FRANKFURT AN DER ODER, Germany, Sept 17 (Reuters) - The first far-right party set to enter Germany's parliament for more than a half a century says it will press for Chancellor Angela Merkel to be "severely punished" for opening the door to refugees and migrants.

The Alternative for Germany (AfD), which has also called for Germany's immigration minister to be "disposed of" in Turkey where her parents come from, could become the third largest party with up to 12 percent of the vote on Sept. 24, polls show.

That is far less than similar movements in other European countries - in France far-right leader Marine Le Pen won 34 percent of the vote in May and in the Netherlands far-rightist Geert Wilders scored 13 percent in a March election.

But the prospect of a party that the foreign minister has compared with the Nazis entering the heart of German democracy is unnerving the other parties. They all refuse to work with the AfD and no one wants to sit next to them in parliament.
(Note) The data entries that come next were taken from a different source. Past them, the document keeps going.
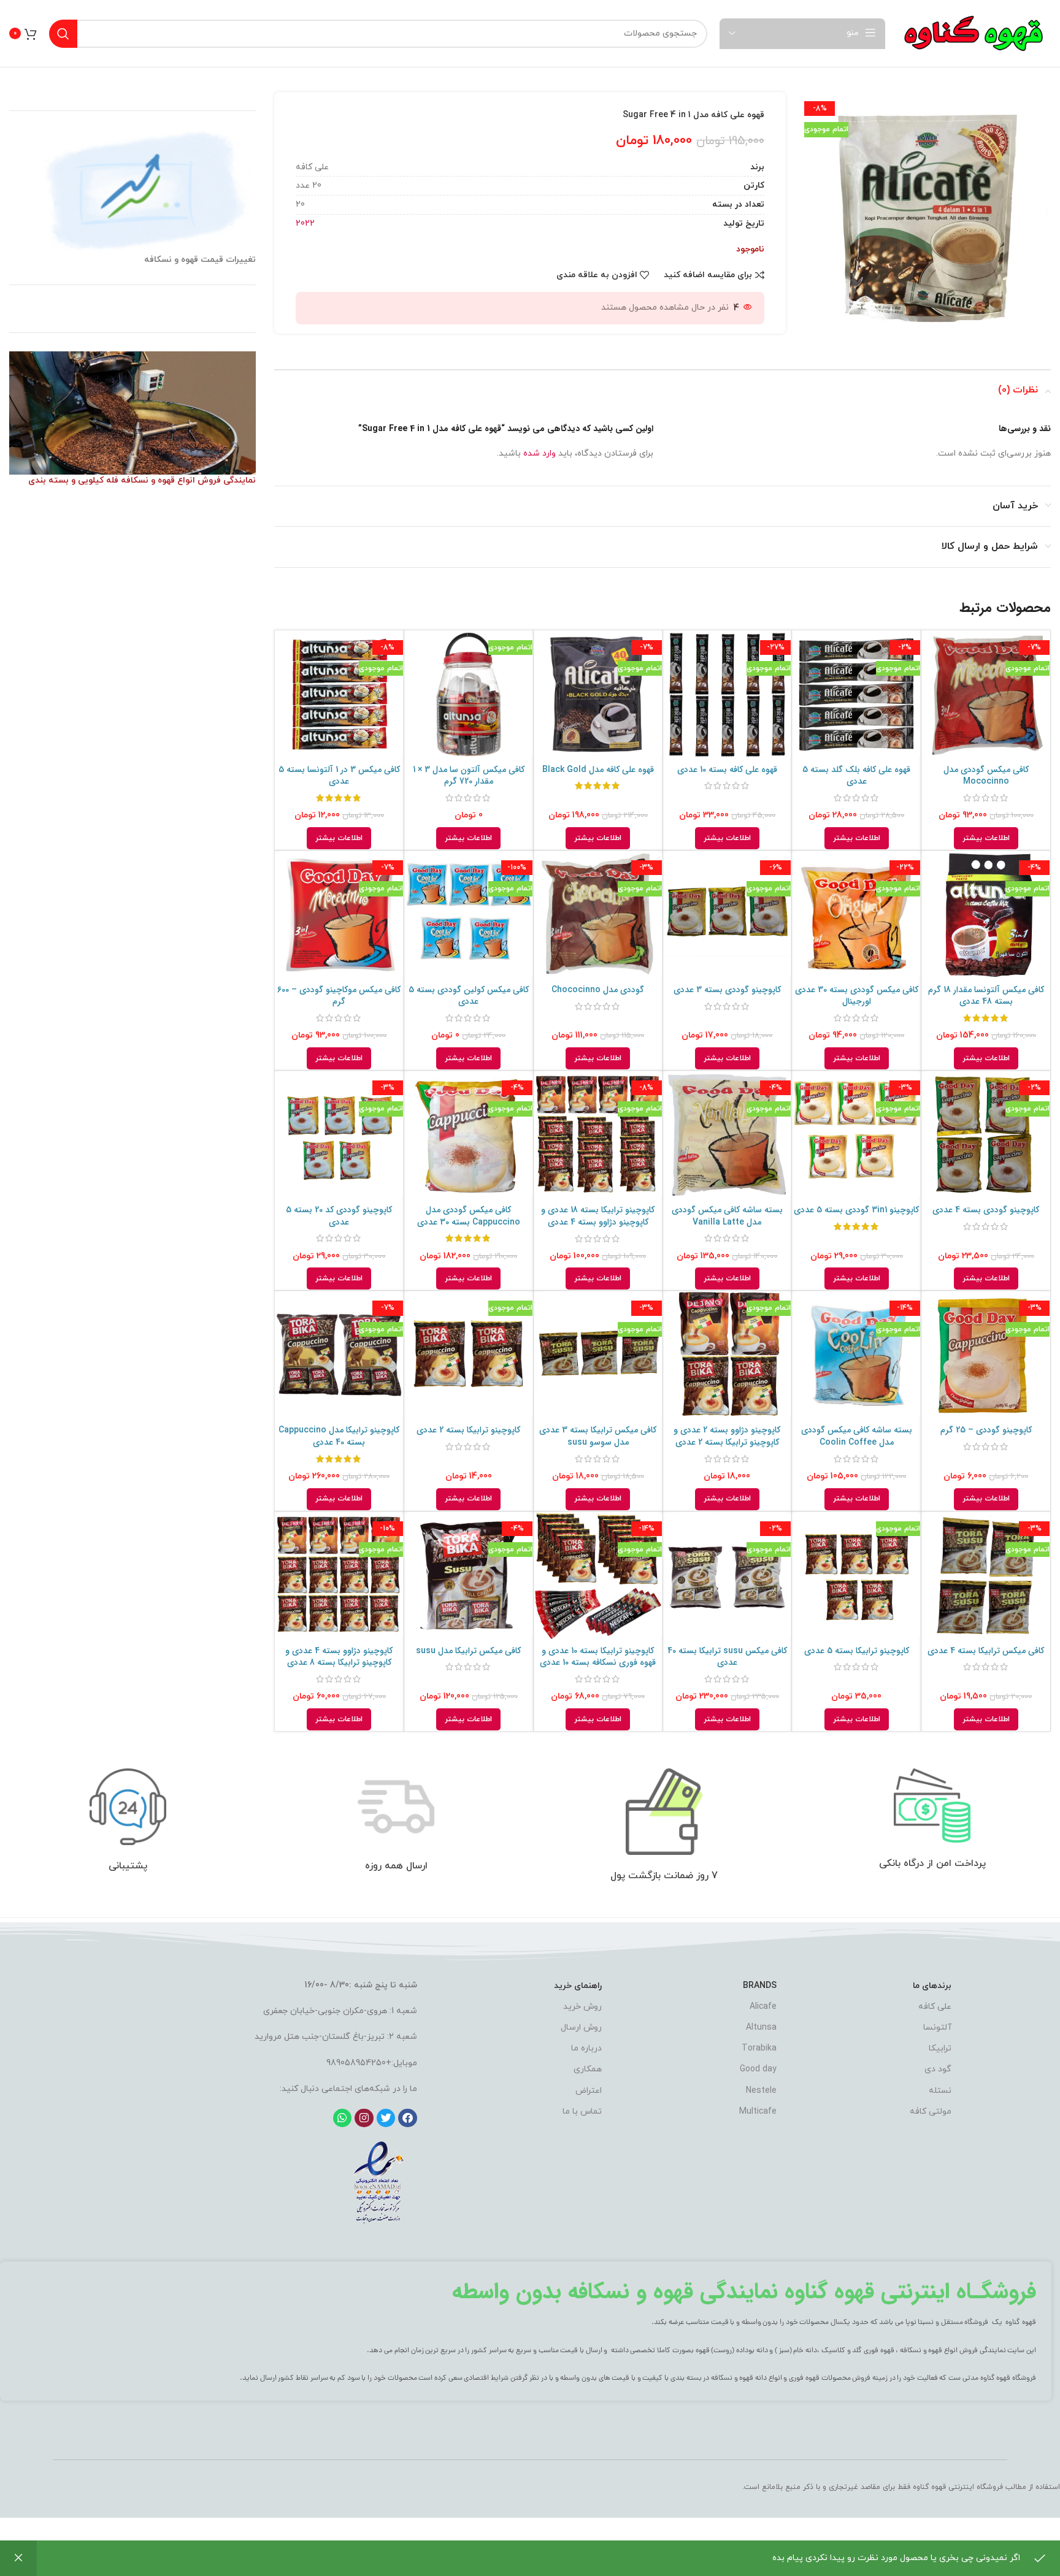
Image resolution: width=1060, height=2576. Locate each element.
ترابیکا (940, 2048)
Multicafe (758, 2111)
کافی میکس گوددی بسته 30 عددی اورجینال (856, 996)
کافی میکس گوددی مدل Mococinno (986, 776)
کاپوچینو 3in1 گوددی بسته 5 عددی (856, 1210)
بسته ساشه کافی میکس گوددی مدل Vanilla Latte (727, 1216)
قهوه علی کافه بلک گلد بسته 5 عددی (856, 776)
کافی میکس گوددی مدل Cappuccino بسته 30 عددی (468, 1216)
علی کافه (934, 2006)
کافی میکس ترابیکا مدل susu (468, 1650)
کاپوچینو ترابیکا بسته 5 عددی (856, 1650)
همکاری (588, 2069)
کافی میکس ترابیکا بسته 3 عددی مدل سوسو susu (597, 1436)
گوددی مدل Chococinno (597, 989)
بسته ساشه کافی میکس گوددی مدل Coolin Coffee (856, 1436)
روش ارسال (581, 2027)
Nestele (761, 2090)
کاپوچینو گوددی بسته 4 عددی (985, 1210)
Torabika (759, 2048)
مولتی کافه (930, 2111)
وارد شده (539, 453)
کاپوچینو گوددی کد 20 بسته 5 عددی (339, 1216)
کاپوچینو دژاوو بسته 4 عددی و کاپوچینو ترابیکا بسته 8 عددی (339, 1657)
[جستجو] (63, 34)
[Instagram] (364, 2118)
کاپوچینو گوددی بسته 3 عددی (727, 989)
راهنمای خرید (578, 1986)
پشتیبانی (128, 1866)
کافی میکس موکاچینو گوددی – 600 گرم (339, 996)
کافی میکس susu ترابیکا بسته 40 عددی (727, 1657)
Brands (760, 1986)
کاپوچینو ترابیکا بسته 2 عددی (468, 1430)
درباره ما (586, 2048)
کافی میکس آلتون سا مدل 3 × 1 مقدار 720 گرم (468, 776)
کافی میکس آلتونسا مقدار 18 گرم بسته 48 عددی (986, 996)
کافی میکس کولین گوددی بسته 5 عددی (469, 996)
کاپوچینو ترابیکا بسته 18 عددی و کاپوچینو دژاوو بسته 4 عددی (598, 1216)
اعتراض (588, 2090)
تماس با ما (582, 2111)
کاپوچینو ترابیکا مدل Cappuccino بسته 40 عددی (338, 1436)
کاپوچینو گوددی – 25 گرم (986, 1430)
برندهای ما (932, 1986)
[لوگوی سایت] (974, 33)
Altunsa (761, 2027)
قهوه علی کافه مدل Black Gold (598, 769)
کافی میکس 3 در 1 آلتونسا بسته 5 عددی (339, 776)
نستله (940, 2090)
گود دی (937, 2069)
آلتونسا (937, 2027)
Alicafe (763, 2006)
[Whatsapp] (342, 2118)
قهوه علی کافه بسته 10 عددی (727, 769)
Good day (758, 2069)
Leading AfD candidate Alexander Gauland denies they are Nazis, saying others only use the term because of the party's popularity. It has won support with calls for Germany to shut its borders immediately, introduce a minimum quota for deportations and stop refugees bringing their families here.

"We're gradually becoming foreigners in our own country," Gauland told an election rally in the Polish border city of Frankfurt an der Oder.

A song with the lyrics "we'll bring happiness back to your homeland" blared out of a blue campaign bus and the 76-year-old lawyer said Germany belonged to the Germans, Islam had no place here and the migrant influx would make everyone worse off.

Gauland provoked outrage for saying at another event that Germans should no longer be reproached with the Nazi past and they should take pride in what their soldiers achieved during World War One and Two.

The Nazis ruled Germany from 1933 to 1945, during which time they killed 6 million Jews in the Holocaust and invaded countries across Europe.

The AfD could end up as the biggest opposition force in the national assembly if there is a re-run of the current coalition of Merkel's conservatives and Social Democrats (SPD) -- one of the most likely scenarios.

That would mean it would chair the powerful budget committee and open the general debate during budget consultations, giving prominence to its alternatives to government policies.